At 700 am CDT, Tropical Storm Bill was located approximately 30 East/Southeast of Port O’Connor, TX. Bill is steadily moving to the northwest at 13 mph and has maximum sustained winds of 60 mph. The Hurricane Hunters are flying through Bill. The graphic below shows the wind speeds they are measuring. The reds and orange colors indicated 10 second gusts of 55 kts to (62 mph) around 65 kts (74 mph) just off the coast.
The Infrared Satellite loop below indicates by the brighter reds that the southeastern side of the storm has the strongest area of shower and thunderstorm activity.
This coincides with a radar image taken at 740 am CDT that shows the heavier rainfall is on the southern side of the storm. However stronger winds are even in the lighter rain bands as ocean buoys are reporting wind gusts as high as 66 mph, just a few miles off the coast of Port Lavaca, TX. Wave heights are generally ranging between 3 to 6 ft closest to the storm. However in the more intense rainfall in the southern part of the storm, a 7 ft height was measured.

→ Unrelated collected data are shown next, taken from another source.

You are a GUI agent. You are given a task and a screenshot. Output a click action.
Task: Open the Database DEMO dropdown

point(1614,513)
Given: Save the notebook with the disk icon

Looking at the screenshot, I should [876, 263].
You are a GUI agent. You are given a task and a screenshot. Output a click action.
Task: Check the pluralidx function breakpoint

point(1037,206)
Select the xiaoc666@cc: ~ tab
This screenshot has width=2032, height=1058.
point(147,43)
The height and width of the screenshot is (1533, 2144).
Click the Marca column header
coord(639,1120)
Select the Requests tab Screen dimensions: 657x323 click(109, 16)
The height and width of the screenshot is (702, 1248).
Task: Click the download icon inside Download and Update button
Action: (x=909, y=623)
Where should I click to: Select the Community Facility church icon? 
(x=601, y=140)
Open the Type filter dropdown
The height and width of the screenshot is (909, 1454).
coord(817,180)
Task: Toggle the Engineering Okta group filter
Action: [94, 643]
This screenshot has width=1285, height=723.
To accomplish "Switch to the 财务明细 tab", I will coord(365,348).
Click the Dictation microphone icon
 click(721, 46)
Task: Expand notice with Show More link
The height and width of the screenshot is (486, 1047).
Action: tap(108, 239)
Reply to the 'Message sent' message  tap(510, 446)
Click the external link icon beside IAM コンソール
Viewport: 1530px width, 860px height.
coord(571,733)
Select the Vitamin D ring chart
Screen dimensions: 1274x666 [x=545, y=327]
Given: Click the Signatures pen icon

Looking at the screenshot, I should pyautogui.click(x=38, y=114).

Storm surge from Bill is not expected to be significant, generally 3 ft and less ( as shown by the blue regions along the coast). The main focus of the surge is in the northeastern region between Port O’Connor to Port Author, TX
Bill’s sustained winds will decrease as the system moves onshore this morning. The area in red and purple in the graphic below highlight the regions of the highest confidence for sustained winds of 39 mph and higher. The system will weaken as the center looses its warm Gulf of Mexico moisture source as well as due to the frictional effects of the land surface including trees, buildings and etc. With that said, we can still expect stronger thunderstorms as Bill moves farther inland which may cause strong to possibly severe strength wind gusts.
Bill will continue to push to the northwest today and then start to re-curve to the north on Wednesday and into Thursday, moving across Texas and Oklahoma. Bill will then move to the northeast into the Mississippi and Ohio River Valleys, Friday and into Saturday.
The big story with Bill is the very heavy rain and resulting flooding. This is unwelcome precipitation, especially over parts of Texas and Oklahoma which are still recovering from record setting rains in May. Widespread rainfall amounts of 5 in to over 8 in are likely with pockets of 9+ inches, especially in Texas. This is a serious situation and the risk for flash flooding is high. Rainfall rates of 2 to 3+ inches an hour will be common in the heavier bands, especially in Texas.
The team at WxIntegrations urge individuals with interests the path of Bill to remain aware of the potential of impacts and the threat for heavy rain and flash flooding. Our goal is provide you the information and resources to help you better understand and prepare for the forecast weather through incorporating weather impacts into your planning and response.